Texto selecionado:
···

Entenda como os antidepressivos funcionam e como lidar com seus efeitos colaterais

SÃO PAULO, SP (FOLHAPRESS) – Em dezembro de 2021, Melina Nadale, 39, executiva do mercado financeiro, enfrentava crises ansiosas e depressivas manifestadas durante a pandemia da Covid-19.

Ela procurou um psiquiatra, que receitou um antidepressivo de fluoxetina, mas sofreu com os efeitos colaterais. “Eu tive muita náusea e falta de apetite. Também sentia algumas sudoreses, redução de libido e prisão de ventre. Foi assim até a oitava semana após o início do tratamento”, relata.

Para tentar lidar melhor com o medicamento, Nadale fez um diário em que anotava as sensações físicas e emocionais para depois reportá-las ao médico e à sua psicóloga. “Isso foi essencial para me acostumar com a medicação e com o tratamento no geral”, diz.

Durante uma consulta com o psiquiatra, ela pediu para testar o medicamento genérico, mas, além de mais efeitos colaterais, teve também duas crises de episódios depressivos.

Depois disso, ela e o médico decidiram trocar a medicação. “Tomo cloridrato de venlafaxina desde janeiro deste ano. Nas primeiras quatro semanas, também enfrentei os mesmos efeitos colaterais, mas com intensidade bem menor”, afirma.

Mais uma vez, Nadale colocou em prática o diário das sensações. “Foi bem importante para eu entender quando os efeitos se manifestavam. Aprendi que, no meu caso, é sempre melhor tomar o remédio de estômago cheio para não sentir tanto enjoo”, observa.

“Dois meses após o início do novo medicamento, os efeitos colaterais cessaram e fiquei bem adaptada. Já estou avaliando o desmame com o meu médico.”

A psiquiatra Tânia Corrêa de Toledo Ferraz Alves, diretora de unidades internação do IPq-HCFMUSP (Instituto de Psiquiatria do Hospital das Clínicas da Faculdade de Medicina da USP) e coordenadora do Departamento de Psicogeriatra da Associação Brasileira de Psiquiatria (ABP), explica que é comum o paciente experimentar efeitos colaterais quando começa a tomar um antidepressivo. Essas manifestações, diz a médica, podem variar de acordo com o organismo de cada indivíduo e também com o tipo do remédio.

···

Dados disponíveis:
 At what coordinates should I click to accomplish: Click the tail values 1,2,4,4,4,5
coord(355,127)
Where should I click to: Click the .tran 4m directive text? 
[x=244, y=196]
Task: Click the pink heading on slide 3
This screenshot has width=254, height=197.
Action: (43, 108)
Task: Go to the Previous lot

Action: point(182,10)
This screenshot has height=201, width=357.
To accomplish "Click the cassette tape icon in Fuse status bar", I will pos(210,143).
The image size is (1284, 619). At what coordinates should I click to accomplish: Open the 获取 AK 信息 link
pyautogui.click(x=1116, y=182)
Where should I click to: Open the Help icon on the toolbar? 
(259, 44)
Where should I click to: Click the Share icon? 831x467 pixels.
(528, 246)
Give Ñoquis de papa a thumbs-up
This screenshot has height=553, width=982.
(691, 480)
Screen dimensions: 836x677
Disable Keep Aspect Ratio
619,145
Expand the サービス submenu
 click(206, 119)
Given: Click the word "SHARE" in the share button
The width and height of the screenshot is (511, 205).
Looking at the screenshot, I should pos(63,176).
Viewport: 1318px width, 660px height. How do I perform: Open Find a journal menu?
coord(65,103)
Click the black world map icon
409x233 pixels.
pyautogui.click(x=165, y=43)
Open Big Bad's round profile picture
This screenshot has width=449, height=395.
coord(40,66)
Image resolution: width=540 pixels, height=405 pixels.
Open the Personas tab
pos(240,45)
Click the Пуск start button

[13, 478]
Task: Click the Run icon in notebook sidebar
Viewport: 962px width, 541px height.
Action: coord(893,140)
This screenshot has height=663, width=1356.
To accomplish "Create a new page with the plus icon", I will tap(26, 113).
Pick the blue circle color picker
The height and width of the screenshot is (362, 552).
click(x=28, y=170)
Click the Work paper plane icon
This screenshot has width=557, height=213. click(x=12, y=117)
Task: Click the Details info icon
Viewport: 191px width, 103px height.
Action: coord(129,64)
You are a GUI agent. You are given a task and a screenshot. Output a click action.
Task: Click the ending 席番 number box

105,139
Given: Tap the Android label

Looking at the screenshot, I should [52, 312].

···

Tarefa proposta A:
Reescreva de forma mais curta o parágrafo do texto sobre antidepressivos que começa com "Para tentar lidar melhor com o medicamento", mantendo os fatos principais.
Tarefa proposta B:
De acordo com o texto sobre antidepressivos, as afirmações abaixo estão corretas? Responda sim ou não a cada uma e cite as palavras do texto que decidem a resposta.
(i) Nadale toma cloridrato de venlafaxina desde janeiro deste ano.
(ii) Com o medicamento genérico, Nadale teve menos efeitos colaterais.
(iii) Nadale aprendeu que é melhor tomar o remédio em jejum.
Tarefa proposta C:
Dê continuidade ao texto sobre antidepressivos a partir da última frase.

Resposta da tarefa A:
Nadale passou a registrar num diário suas sensações físicas e emocionais para relatá-las ao médico e à psicóloga. Segundo ela, isso foi essencial para se acostumar com a medicação e com o tratamento.

Resposta da tarefa B:
(i) Sim: "Tomo cloridrato de venlafaxina desde janeiro deste ano."
(ii) Não: "além de mais efeitos colaterais, teve também duas crises de episódios depressivos"
(iii) Não: "é sempre melhor tomar o remédio de estômago cheio para não sentir tanto enjoo"

Resposta da tarefa C:
“Os medicamentos mais modernos, como os ISRSs (inibidores seletivos de recaptação de serotonina) e os duais ou ISRSNs (inibidores seletivos de recaptação de serotonina e de noradrenalina), têm poucos efeitos colaterais se comparados aos antidepressivos mais antigos, como os tricíclicos”, afirma Alves.

A serotonina e a noradrenalina são neurotransmissores que atuam na regulação do nosso humor. Os ISRSs e ISRSNs fazem com que essas substâncias fiquem mais tempo agindo na fenda sináptica, que é o espaço entre os neurônios. Desse modo, melhoram os sintomas de depressão e ansiedade.

Os efeitos mais comuns são enjoo, tontura, boca seca, constipação intestinal, visão turva, taquicardia, sudorese, tremores e alterações no apetite. Essas ocorrências duram de um a dois meses e, portanto, no início de tratamento, o médico vai avaliar a tolerabilidade do paciente.

“Algumas pessoas têm tolerância menor para se adaptar. Por isso, começamos com uma dose mais baixa e vamos aumentando gradualmente, até chegar na dosagem terapêutica” afirma a psiquiatra.

A neuropsicóloga Tammy Marchiori diz que náusea, dor de cabeça e insônia geralmente passam nas primeiras semanas. “No entanto, efeitos como ganho de peso ou disfunção sexual podem persistir. É muito importante que o paciente comunique qualquer sintoma ao psiquiatra. Ele poderá ajustar a dose, mudar de fármaco ou indicar outra medicação para gerenciar os efeitos específicos.”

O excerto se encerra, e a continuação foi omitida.